● Exercise instructions
Lower down are entries containing pictures. Copy exactly, without those pictures, the lines from the line with "The height and" through the line with "You are a computer-use".

● Records shown
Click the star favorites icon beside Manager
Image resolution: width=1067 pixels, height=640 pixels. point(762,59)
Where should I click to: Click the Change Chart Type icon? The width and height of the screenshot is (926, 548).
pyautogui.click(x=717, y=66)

---

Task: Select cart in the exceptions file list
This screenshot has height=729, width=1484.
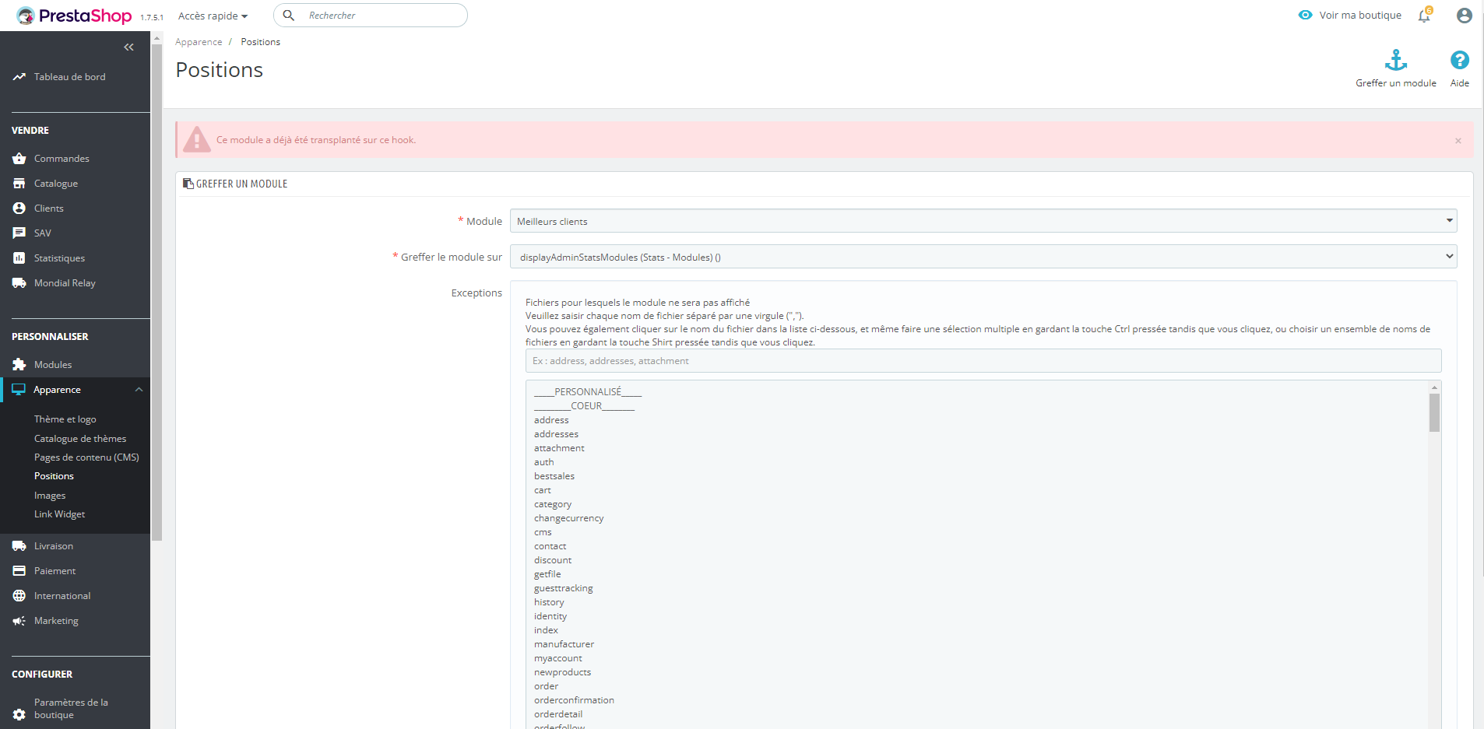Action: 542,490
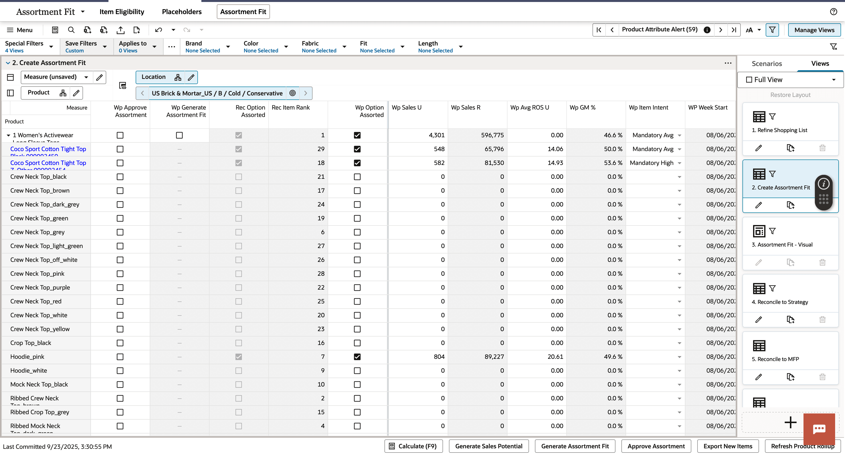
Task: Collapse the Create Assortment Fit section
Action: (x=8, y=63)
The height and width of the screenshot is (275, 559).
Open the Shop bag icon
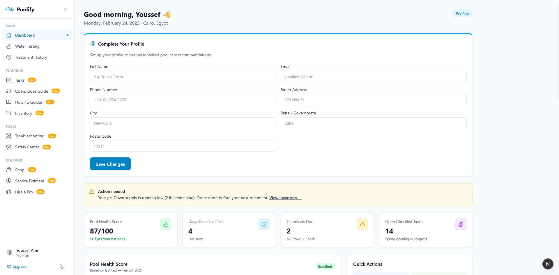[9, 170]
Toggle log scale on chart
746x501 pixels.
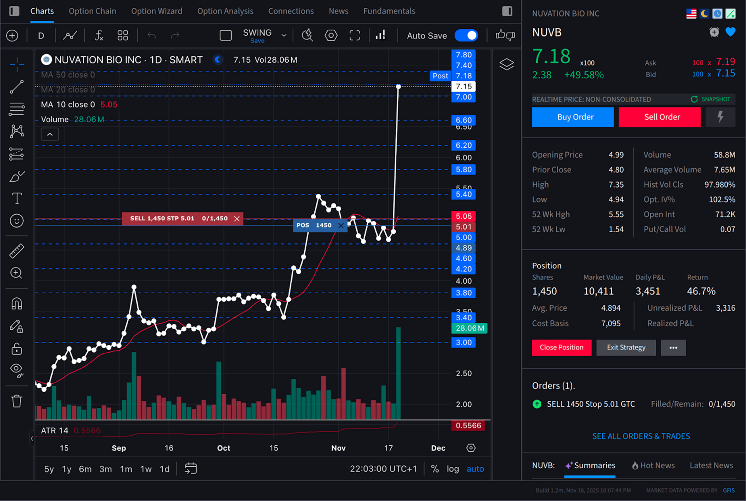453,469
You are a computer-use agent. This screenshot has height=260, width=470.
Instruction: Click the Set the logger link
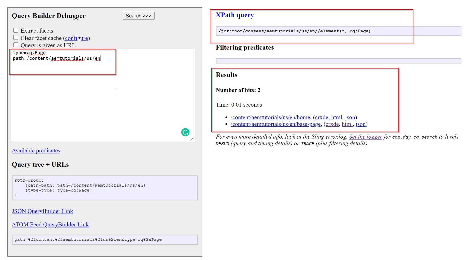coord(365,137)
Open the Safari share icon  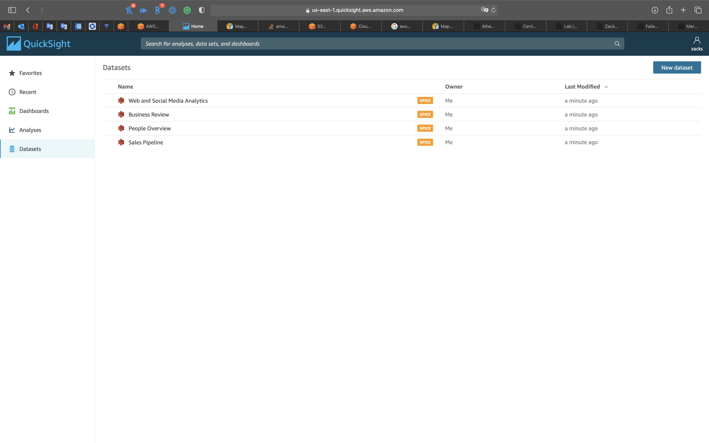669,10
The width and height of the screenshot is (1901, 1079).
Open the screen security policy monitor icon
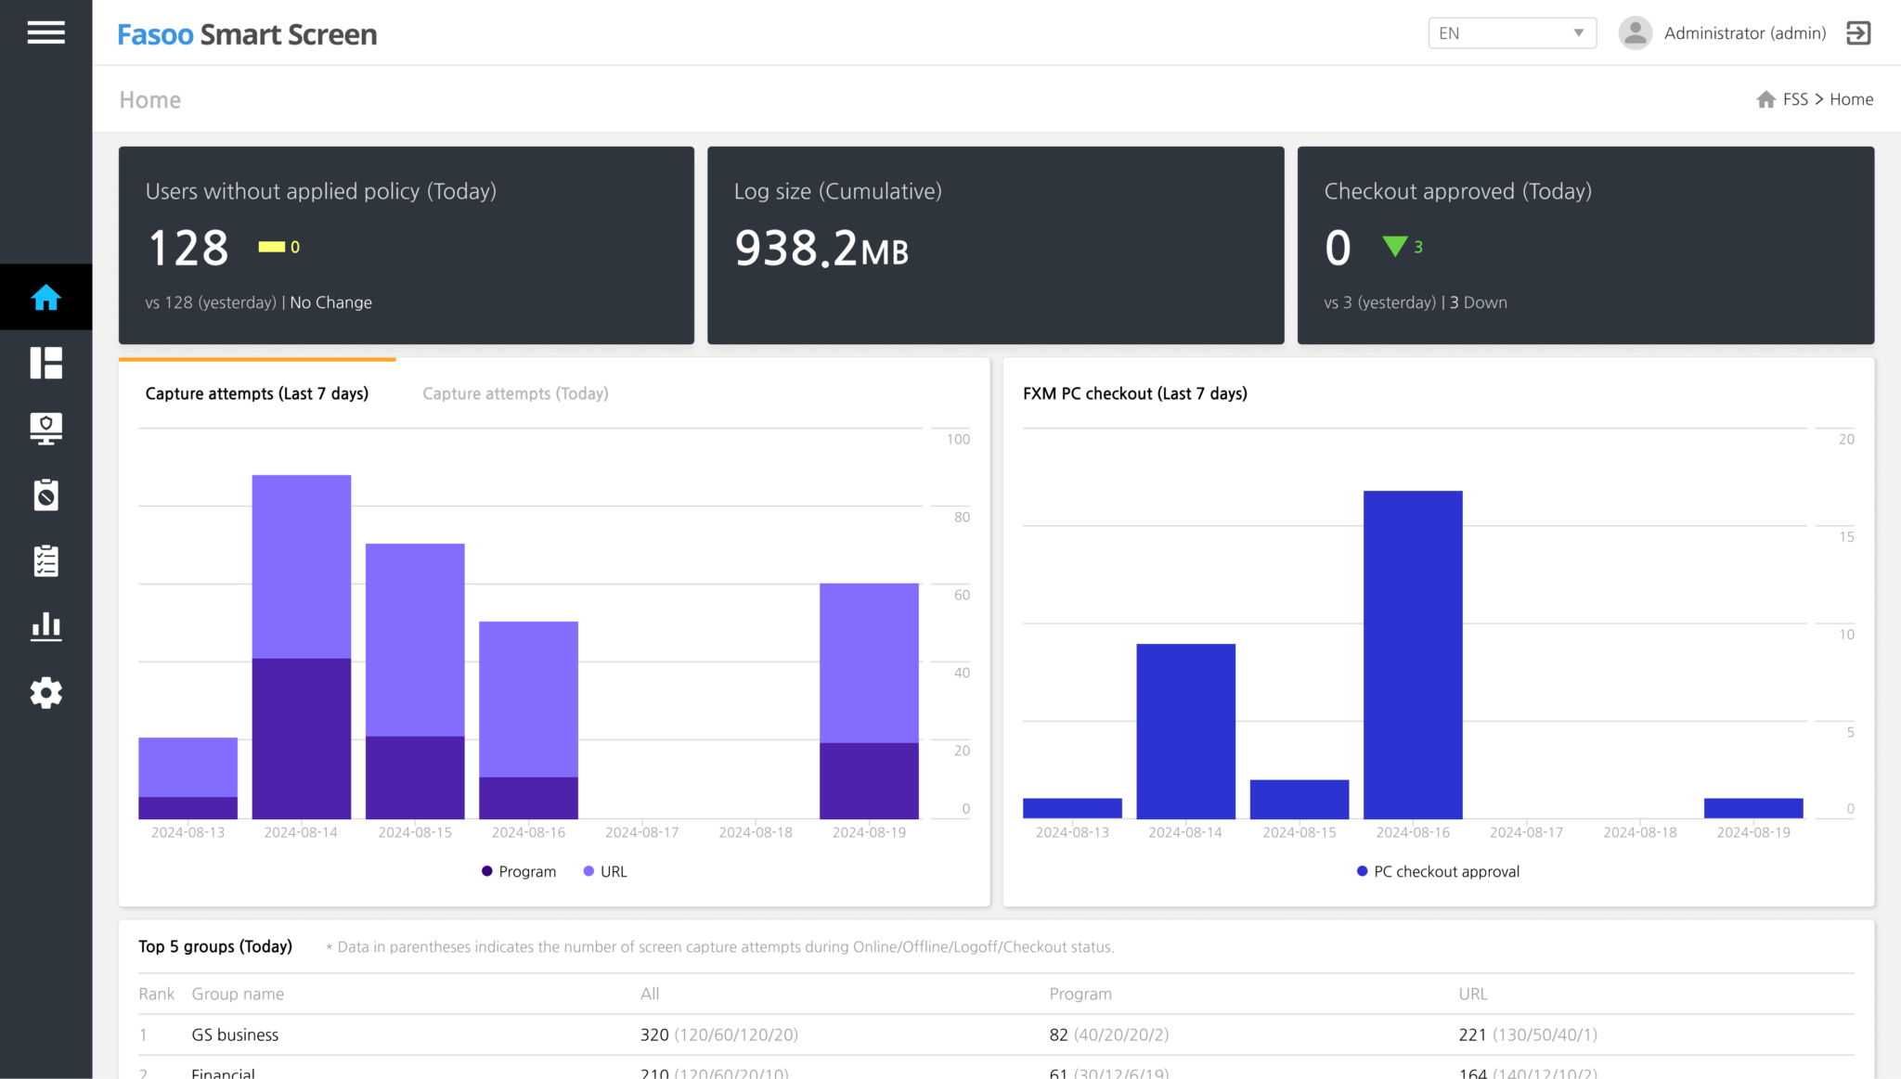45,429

● Solution to the exercise
The height and width of the screenshot is (275, 559).
Open the Shop bag icon
[9, 170]
Toggle log scale on chart
746x501 pixels.
453,469
You are a computer-use agent. This screenshot has height=260, width=470.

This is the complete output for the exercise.